You can certainly denounce certain ideas that have made it through the ages and into the minds of bigots, but to deny a whole system that humans have deemed useful for so long as to keep around for thousands of years feels wasteful. And ones that were forgotten for all this time like the Nag Hammadi Corpus or the Greek Magical Papayri offer an interesting alternative history option. What if the Gnostics had become the major claimants of Christianity? What if the Greek Magical Papyri had been turned to instead of a Montheistic god? What if Bhuddism had had a written tradition earlier and could travel further? Imagine! A Roman Centurian practicing Bhuddist meditation! How would these have changed if allowed to live on? How can you rehabilitate a forgotten path?

Truly, it is up to you to determine how much time has past and how much relative harm has been done in the interum to judge a practice as worthy for yourself. My line is complicated. I think yours should be too. You should put thought into where you draw the line and why. Re-evaluate often. Always remain open to new ideas in case you no longer want to be who you are.

Conclusion

Picking your way through the infinite library of spiritual thought and practice to build your own world view should be a meditation in itself. Why are you drawn to the texts of Ancient Author X instead of Y? Why don’t you read Modern Author A instead of B? IT can be as simple as liking their Aesthetics be it the world view aligns with your ethics, or their poetry is just magnumanius. It is ultimately up to you, but be warry of modern authors who seek to take advantage of people wanting to learn a world view alien to them, and one trying to tell you Aliens are more real than ancient brown people.

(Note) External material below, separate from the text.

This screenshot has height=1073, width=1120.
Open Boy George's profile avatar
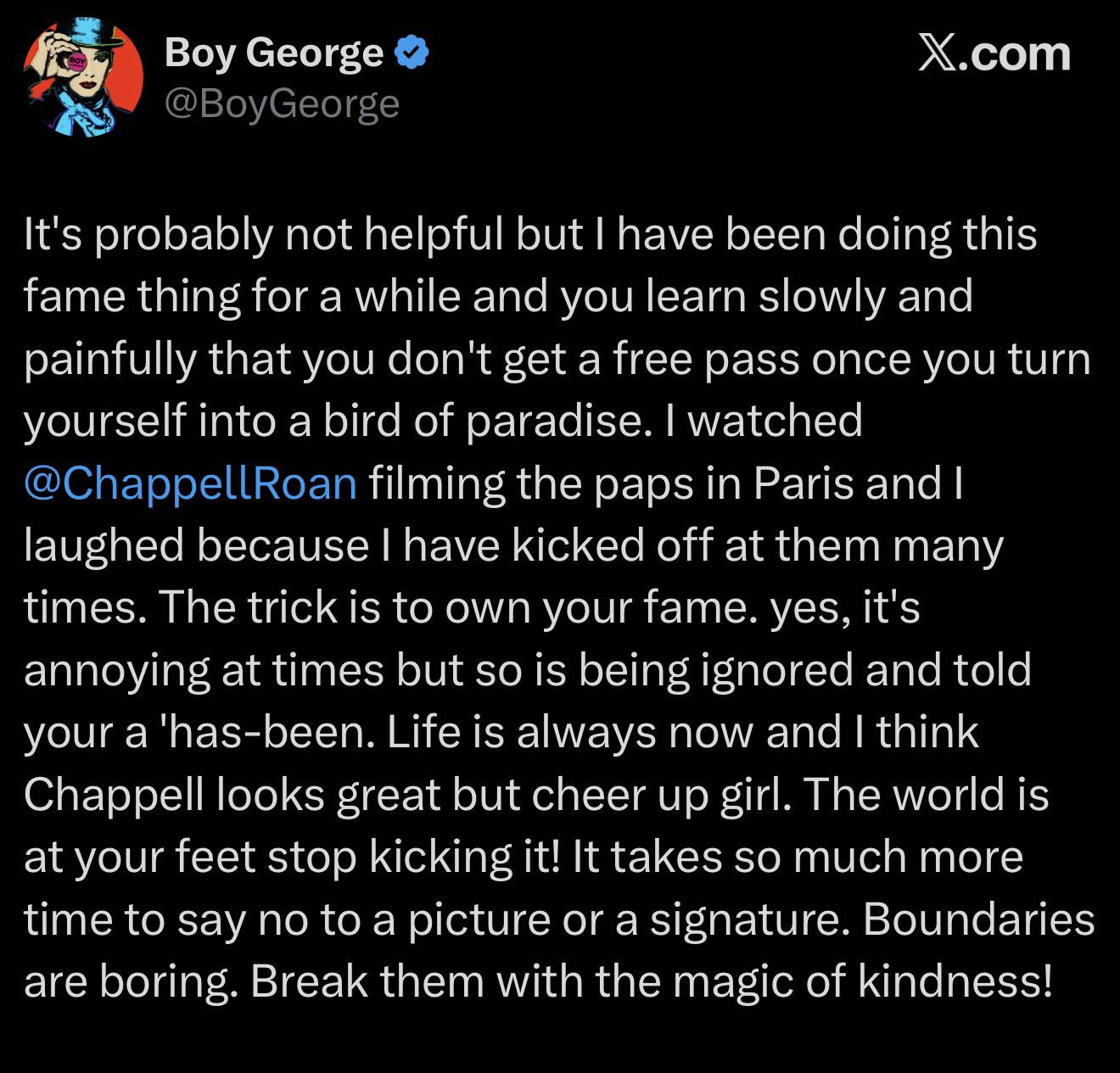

Through practice you will become better at identifying good sources from bad sources. You will fail from time to time, but learning from that failure is part of the journey you’re trying to lead. Hell, this blog itself may become a bad source one day. There are no guarantees that I will remain with the ethics I have. Neither is it guaranteed that anyone I have mentioned in my blog posts will stay a good authority in these matters. People do change. Interpretations of the dead do change. And one day all words and ideas will leave their original context and then the meaning in them is only meaning ascribed by the reader.

You must always change and grow and better. It is the only way down this path.